Je me demandai si elle avait casé le mot « Tokyo » exprès dans la phrase pour éveiller l'intérêt de la vieille sorcière. Si c'était le cas, il eut l'effet escompté. O'Noguel se lança dans une conversation animée avec la jeune fille pendant que le garçon se relevait péniblement et remettait son uniforme en place. Lily Potter et Hugo Weasley. Je les avais oubliés.

Je me tournai vers mon petit dé. Il me semblait riquiqui finalement. J'étais un peu jalouse de m'être faite voler la vedette. Je retrouvai ma bonne humeur quand Selina réussit à émousser légèrement les coins de son dé avec un cri de victoire.

La sonnerie était une lourde cloche qu'on entendait dans tout le château. Touts les élèves ramassèrent leur sac et se précipitèrent vers la porte comme un seul homme. La prof eut juste le temps de crier « PAS DE DEVOIRS POUR CETTE FOIS, MAIS ENTRAINEZ VOUS D'ICI LE PROCHAIN COURS ! ».

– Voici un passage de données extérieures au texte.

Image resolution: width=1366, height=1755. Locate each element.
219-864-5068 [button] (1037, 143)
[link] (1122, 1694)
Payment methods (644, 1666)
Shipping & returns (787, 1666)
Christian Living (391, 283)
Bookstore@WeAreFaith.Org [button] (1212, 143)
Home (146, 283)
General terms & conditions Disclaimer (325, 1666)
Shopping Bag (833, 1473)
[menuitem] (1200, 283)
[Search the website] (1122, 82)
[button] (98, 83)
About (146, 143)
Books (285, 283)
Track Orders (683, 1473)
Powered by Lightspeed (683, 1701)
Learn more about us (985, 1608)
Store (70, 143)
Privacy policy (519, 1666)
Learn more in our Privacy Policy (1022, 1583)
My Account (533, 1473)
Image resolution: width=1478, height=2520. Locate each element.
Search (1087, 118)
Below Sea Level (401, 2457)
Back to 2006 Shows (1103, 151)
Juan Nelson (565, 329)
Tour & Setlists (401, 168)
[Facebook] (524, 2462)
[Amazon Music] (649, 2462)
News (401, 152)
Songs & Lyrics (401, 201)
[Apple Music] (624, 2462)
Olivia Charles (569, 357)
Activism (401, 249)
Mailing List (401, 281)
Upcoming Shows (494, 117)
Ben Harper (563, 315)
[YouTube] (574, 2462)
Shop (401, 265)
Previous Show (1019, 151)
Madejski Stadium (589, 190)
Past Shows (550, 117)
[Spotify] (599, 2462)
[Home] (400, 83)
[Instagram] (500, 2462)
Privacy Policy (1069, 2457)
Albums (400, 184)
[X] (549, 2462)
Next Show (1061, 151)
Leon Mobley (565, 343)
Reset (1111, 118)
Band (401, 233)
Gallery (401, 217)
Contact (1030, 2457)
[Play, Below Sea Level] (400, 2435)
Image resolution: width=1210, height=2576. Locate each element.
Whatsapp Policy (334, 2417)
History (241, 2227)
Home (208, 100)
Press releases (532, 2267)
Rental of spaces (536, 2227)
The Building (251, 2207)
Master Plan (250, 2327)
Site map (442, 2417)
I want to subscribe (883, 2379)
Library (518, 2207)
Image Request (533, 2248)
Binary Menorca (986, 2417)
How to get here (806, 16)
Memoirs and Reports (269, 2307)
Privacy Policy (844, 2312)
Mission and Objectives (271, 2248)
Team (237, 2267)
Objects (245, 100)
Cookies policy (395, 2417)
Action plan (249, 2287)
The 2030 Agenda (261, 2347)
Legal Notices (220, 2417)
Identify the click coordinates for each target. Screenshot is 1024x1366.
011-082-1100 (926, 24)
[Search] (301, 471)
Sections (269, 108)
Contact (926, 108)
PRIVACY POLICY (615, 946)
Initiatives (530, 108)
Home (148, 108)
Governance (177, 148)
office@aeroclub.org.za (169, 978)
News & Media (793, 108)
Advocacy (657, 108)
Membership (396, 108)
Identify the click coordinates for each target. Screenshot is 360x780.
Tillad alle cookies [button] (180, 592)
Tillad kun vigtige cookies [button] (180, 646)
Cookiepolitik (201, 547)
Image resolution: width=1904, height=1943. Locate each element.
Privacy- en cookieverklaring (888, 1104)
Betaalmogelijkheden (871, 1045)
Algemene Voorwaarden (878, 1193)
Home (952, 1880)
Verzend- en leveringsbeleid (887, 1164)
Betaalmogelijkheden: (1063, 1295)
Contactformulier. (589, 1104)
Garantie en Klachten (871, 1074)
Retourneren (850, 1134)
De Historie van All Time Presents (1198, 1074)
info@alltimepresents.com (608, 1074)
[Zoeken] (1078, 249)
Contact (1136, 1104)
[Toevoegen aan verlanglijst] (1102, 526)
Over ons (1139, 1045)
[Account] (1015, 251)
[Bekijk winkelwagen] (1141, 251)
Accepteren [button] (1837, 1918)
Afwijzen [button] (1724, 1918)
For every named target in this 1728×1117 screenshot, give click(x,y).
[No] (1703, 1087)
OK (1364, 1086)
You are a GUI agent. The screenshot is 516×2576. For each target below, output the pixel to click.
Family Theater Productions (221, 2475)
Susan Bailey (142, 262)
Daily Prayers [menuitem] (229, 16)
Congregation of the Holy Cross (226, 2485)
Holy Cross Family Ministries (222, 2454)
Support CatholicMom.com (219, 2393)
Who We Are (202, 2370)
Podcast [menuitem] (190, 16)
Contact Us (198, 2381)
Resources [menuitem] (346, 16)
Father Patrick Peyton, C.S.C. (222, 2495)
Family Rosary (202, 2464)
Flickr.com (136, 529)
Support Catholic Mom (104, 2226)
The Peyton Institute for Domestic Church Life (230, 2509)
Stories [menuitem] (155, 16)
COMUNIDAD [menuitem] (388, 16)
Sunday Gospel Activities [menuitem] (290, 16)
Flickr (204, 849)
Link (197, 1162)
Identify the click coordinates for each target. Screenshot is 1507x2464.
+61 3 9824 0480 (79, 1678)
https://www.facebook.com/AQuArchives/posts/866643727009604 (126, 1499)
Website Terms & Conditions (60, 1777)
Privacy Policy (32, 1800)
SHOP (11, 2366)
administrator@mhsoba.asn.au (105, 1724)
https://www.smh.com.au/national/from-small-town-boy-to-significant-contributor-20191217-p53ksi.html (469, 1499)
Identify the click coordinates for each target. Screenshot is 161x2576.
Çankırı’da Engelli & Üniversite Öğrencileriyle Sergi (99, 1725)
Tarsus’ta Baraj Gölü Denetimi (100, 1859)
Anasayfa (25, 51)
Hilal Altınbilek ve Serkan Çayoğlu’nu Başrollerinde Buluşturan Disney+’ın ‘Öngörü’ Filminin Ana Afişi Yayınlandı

Le cours de Défense contre les forces du mal était aussi en commun avec les Gryffondor, nous passâmes donc le trajet en compagnie d'Alyss, Apollo et Harry. Tout le monde était d'accord pour dire que O'Noguel était complètement gâteuse.

- J'ai cru qu'elle s'arrêterait jamais, grogna Selina. Heureusement que l'autre fille a capté son intérêt.

- C'est la première fois que je vois qu'on punit la victime et qu'on jette des fleurs au coupable, remarquai-je.

- N'empêche, tu dois reconnaître qu'elle s'en est très bien sortie, rétorqua Harry Ling. Elle est sacrément maline, pour être capable d'écouter les radotages de la prof avec Selina tout en mettant la pagaille. Avec un sort avancé, en plus ! Cette fille est un génie ! Et plutôt jolie, en plus, ajouta-t-il en rougissant.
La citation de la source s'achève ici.